The regression coefficients obtained for all assay sets indicate that Grau second-order multicomponent and Stover–Kincannon substrate removal models are appropriate for predicting the performance of the assays carried out in the semi-continuous regime in the laboratory. However, worse regression coefficients have been obtained by fitting the SMPTC set, i.e., 0.9633 for both models.

Higher values of kinetic constants should be noted in this study compared to other research, probably due to the use of lower quantities of OLRs in assays developed. A lower value of kinetic constant k_S (0.25 g COD g VS⁻¹ d⁻¹) has been reported by De la Lama et al. for “alperujo” in semi-continuous anaerobic digestion of thermally pretreated [18]. A lower kinetic constant k_B (8.2 g COD L⁻¹ d⁻¹) has been found in the study developed by Isik and Sponza, using a lab-scale up-flow anaerobic sludge blanket with textile wastewater [28].

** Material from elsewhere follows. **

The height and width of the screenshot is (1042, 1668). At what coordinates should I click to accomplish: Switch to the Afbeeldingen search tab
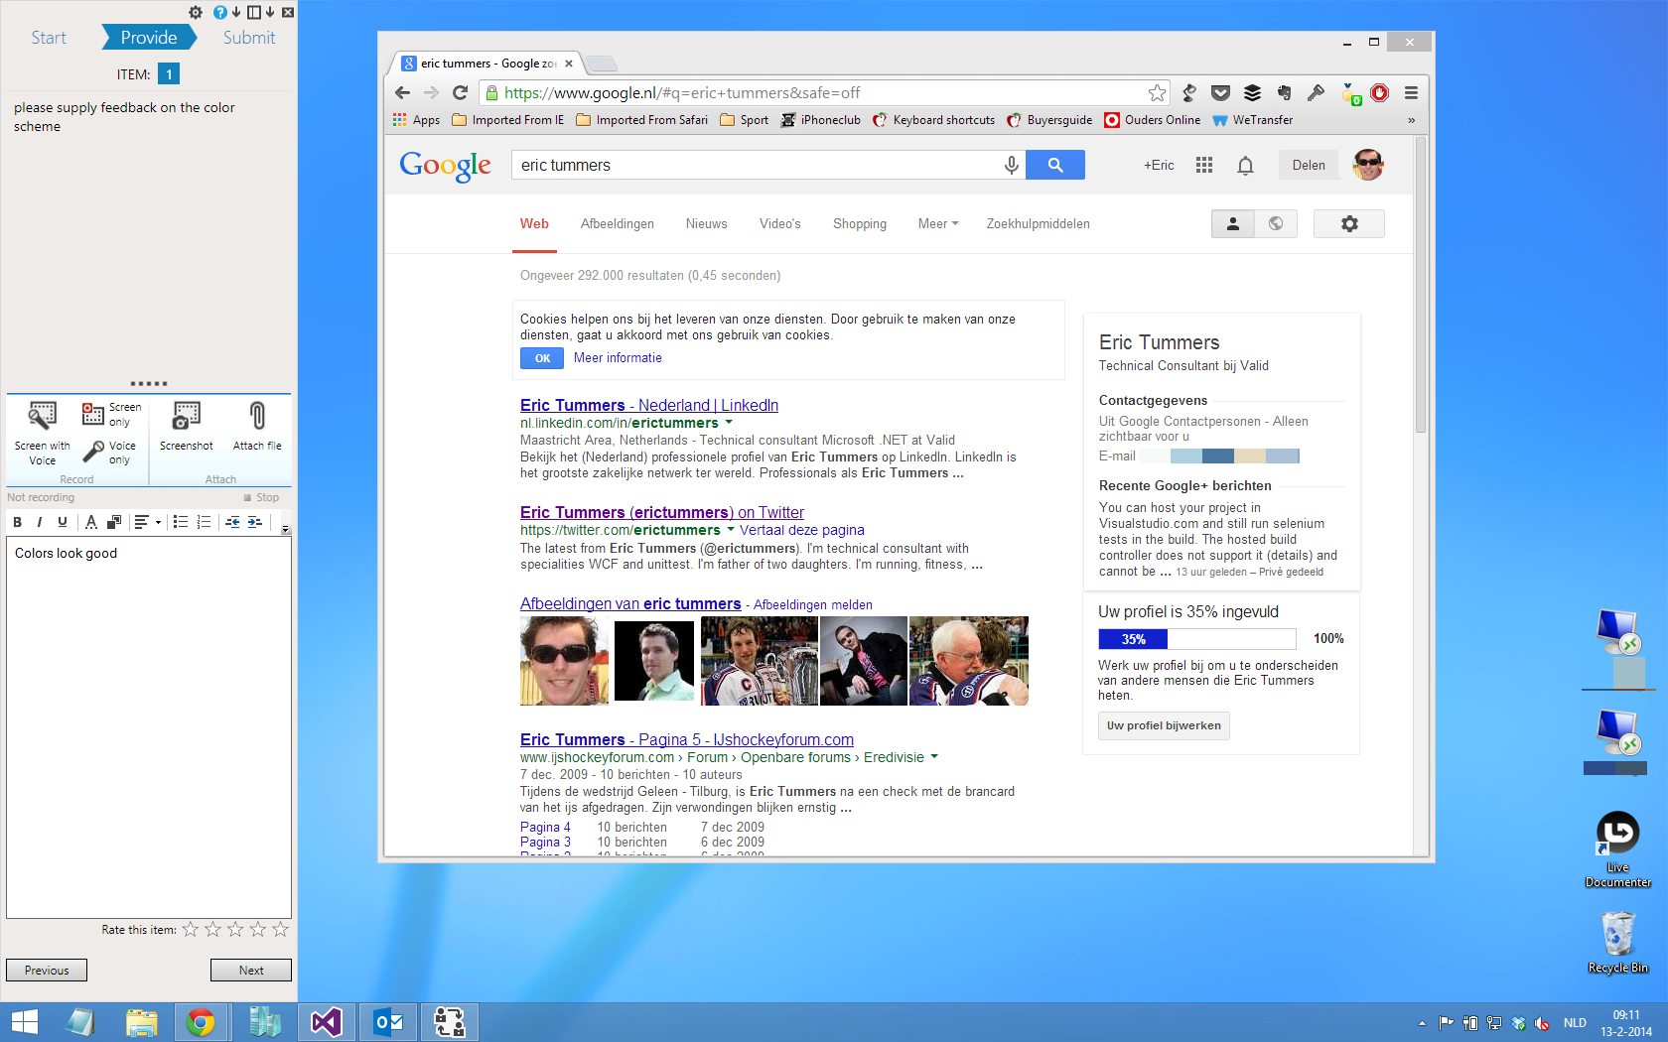[x=617, y=224]
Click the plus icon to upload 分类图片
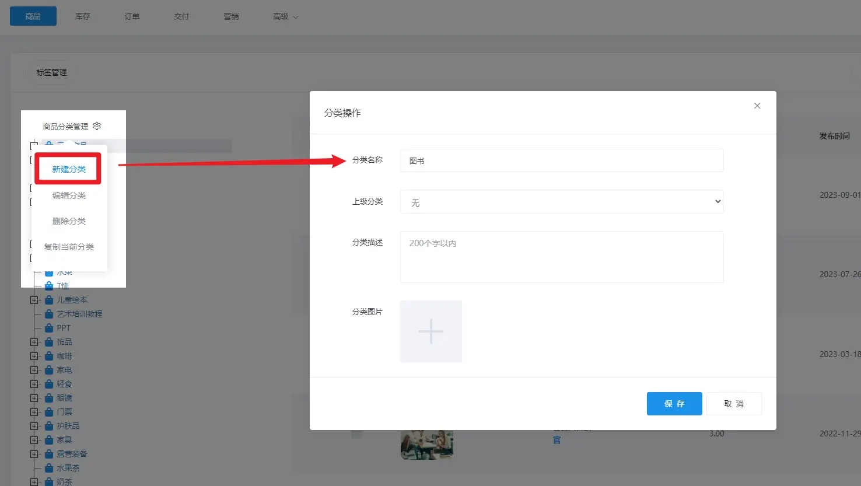 click(431, 331)
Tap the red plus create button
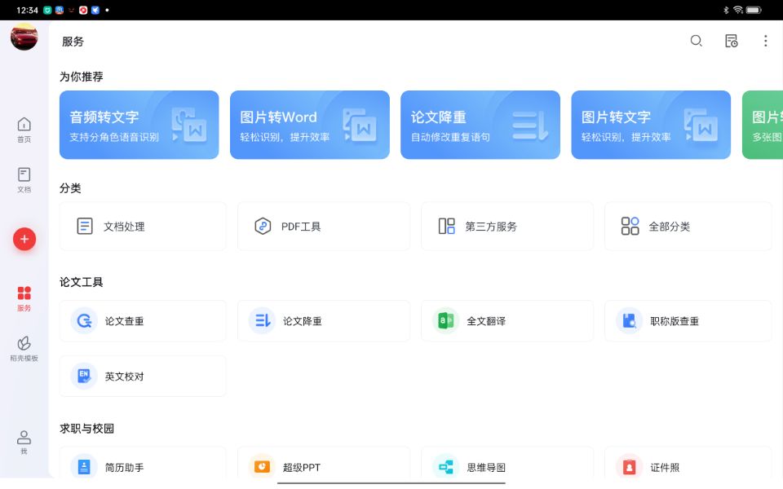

In this work, several substrates have been studied in the feed, which may have contributed to obtaining elevated values of kinetic constants for two models. Moreover, it is found that assays carried out with different substrates in the feed throw higher kinetic constants in both models evaluated. It must be noted that the SMP and SMPTC assay sets break this trend. Again, the reason probably is found in the ratio of substrates, which provides buffer power (P and M) and vegetable substrates (S, T and C) with elevated carbon content.

4. Conclusions

Five assay sets have been developed, and each experiment set was developed at four different values of OLR. Average methane yields for sets evaluated have obtained higher results for SP, SM and SMPT (195.09 L_CH4 kg VS⁻¹, 197.69 L_CH4 kg VS⁻¹ and 195.76 L_CH4 kg VS⁻¹, respectively) than SMP and SMPTC (149.80 L_CH4 kg VS⁻¹ and 157.15 L_CH4 kg VS⁻¹, respectively). The probable reason is the ratio employed between substrates in the feed. An evolution of some parameters studied seems to indicate more stability in the process using fewer substrate numbers in the feed mixture. Several interactions have been found between parameters measured and when the OLR is increased: inverse interactions have been observed for COD and VS removal when the OLR studied is increased; and the literature and direct interaction have been found between alkalinity and OLR evaluated. Direct interactions are reflected in alkalinity and ammonia nitrogen and the number of substrates employed. Finally, experimental results have been fitted into two kinetic models (Grau second-order multicomponent and Stover–Kincannon) for predicting the assay performances, both with excellent regression coefficients obtained ranging from 0.9998 to 0.9959, except for the SMPTC experiment with regression coefficients of 0.9633. Anaerobic co-digestion for different substrates is an alternative to keep working biogas plants that use temporary production waste. Nevertheless, researchers need to transfer experiments of this kind to larger pilot plants.